Re: ISSUE-68 definition of pre-binding from Holger Knublauch on 2016-03-22 (public-data-shapes-wg@w3.org from March 2016)

From: Holger Knublauch <holger@topquadrant.com>
Date: Tue, 22 Mar 2016 10:23:07 +1000
To: RDF Data Shapes Working Group <public-data-shapes-wg@w3.org>
Message-ID: <56F0906B.7040102@topquadrant.com>
On 22/03/2016 10:01, Peter F. Patel-Schneider wrote:
> On 03/21/2016 04:21 PM, Holger Knublauch wrote:
>> On 22/03/2016 4:08, Peter F. Patel-Schneider wrote:
>>> The definition of pre-binding in the current editors' draft says
>>>
>>> pre-binding a variable with a value means that, prior to evaluating a query,
>>> the SHACL processor needs to substitute all occurrences of the variable in the
>>> query (including inner scopes and nested SELECT queries) with the provided
>>> value.
>>>
>>> This does not match my intuitions on how pre-binding should work.
>>>
>>> It may match what happens in practice, but I think that for this definition to
>>> be acceptable there will have to be a determination that most SPARQL
>>> implementations use this definition.
>> There are no existing implementations of SHACL, and while I agree it would be
>> ideal if we could simply hook into existing implementations of pre-binding, I
>> don't see how we can realistically make this a requirement.
> I disagree here.  If what the SHACL spec calls pre-binding is different from
> what SPARQL implementations do (and advertise) as pre-binding then we will be
> in another situation where the words in the SHACL spec don't mean what readers
> think they mean.  If SHACL is going to depend on something that it calls
> pre-binding and many SPARQL implementations define something that they call
> pre-binding then the two should match up.
>
>> Having said this, Jena has 3 different implementations of pre-binding:
>> 1) QueryExecution.setInitialBindings (used by SPIN)
>> 2) Parameterized SPARQL strings (text-based, does not support bnodes)
>> 3) Query syntax tree transform (this is closest to what SHACL would use)
>> AFAIK Sesame uses a similar technique to 3, i.e. it inserts variable values
>> into a parsed Query syntax tree. Then, whenever a variable is queried, the
>> system will check if that ?var has a pre-bound value already.
> Hmm.  Then it is probably better to not use the term pre-binding at all.  Call
> it something else, like substitution.

That's fine, I don't care about terminology here.

>
> It seems to me that substitution into the syntax tree is under-defined, just
> like the definition in Appendix C is under-defined.  There are two notions of
> variable identity possible here, one that is strictly based on names and one
> where there may be two variables with the same name.  If the SHACL document
> depends on variable identity then it will depend on which notion is being used.
>
> The current text has this ambiguity in it.  I would read the definition as
> saying that there are only two substitutions done in
>
>    SELECT ?a
>    WHERE { ?a ex:r ex: c .
>            { SELECT ?b
>              WHERE { ?b ex:r ?a .
>                      { SELECT ?b
>                        WHERE { ?b ex:q ?a } } } } }
>
> because the innermost ?a is a different variable.

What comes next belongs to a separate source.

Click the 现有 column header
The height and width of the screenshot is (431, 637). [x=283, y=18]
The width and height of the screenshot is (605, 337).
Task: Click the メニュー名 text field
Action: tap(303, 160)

I suggest we adopt a definition in which any variable with the same name 
is pre-bound/substituted, e.g. because we need nested SELECTs for 
minCount. As long as we make this clear, I see no issues.

>
>> Instead of relying on the textual syntax of SPARQL (which introduces problems
>> such as bnodes), could we describe the desired behavior in terms of how Sesame
>> does it? I.e. along the lines of "Given an internal representation of a SPARQL
>> query (such as Algebra or Query objects in Java) pre-binding has the effect
>> that the evaluation of a variable returns the constant of the pre-binding.".
> This still depends on variable identity.
>
>>> There is also no indication of when invalid pre-bindings are supposed to be
>>> reported or how.
>> The Appendix tried to enumerate those cases. I am not sure what else needs to
>> be said here. Do you want us to clarify what kind of error needs to be
>> reported and when? We don't do that in other places either.
> It matters here.
>
> Suppose I write
>
>    SELECT ?a
>    WHERE { { ?a ex:b ex:c }
>            FILTER ( true || EXISTS { GRAPH ?v { ?a ex:b ex:c } } ) }
>
> and pre-bind ?v with a blank node.  If the error is supposed to be caught at
> pre-binding time then there will be no solutions.  If the error is supposed to
> be caught at query execution time then there may well be solutions.

The error cases from the appendix can be caught at "compile" time, as 
they would lead to syntax errors. Handling them at execution time would 
indeed be a mistake.

Do you have suggestions on how to move forward? Given the above 
clarifications, shall I try to draft a definition based on internal 
representations of Queries instead of textual form? We could then invite 
external feedback together with the 3rd official editor's draft.

Thanks,
Holger

>
>>> The appendix on pre-binding should be sent by several SPARQL experts to see if
>>> they think that it is reasonable.
>> Yes, that should definitely be part of the review. I asked before whether W3C
>> has any process to gather such feedback.
> I believe that there is a formal way of requesting feedback from other W3C
> groups that are currently active.  However, I do not know whether there are
> any active groups that are appropriate to ask.
>
> There is a way to require feedback.  The working group can put explicit
> conditions on exit gates and requiring feedback could be one that this working
> group could use.
>
>> Holger
> peter
>
>
>
Received on Tuesday, 22 March 2016 00:23:42 UTC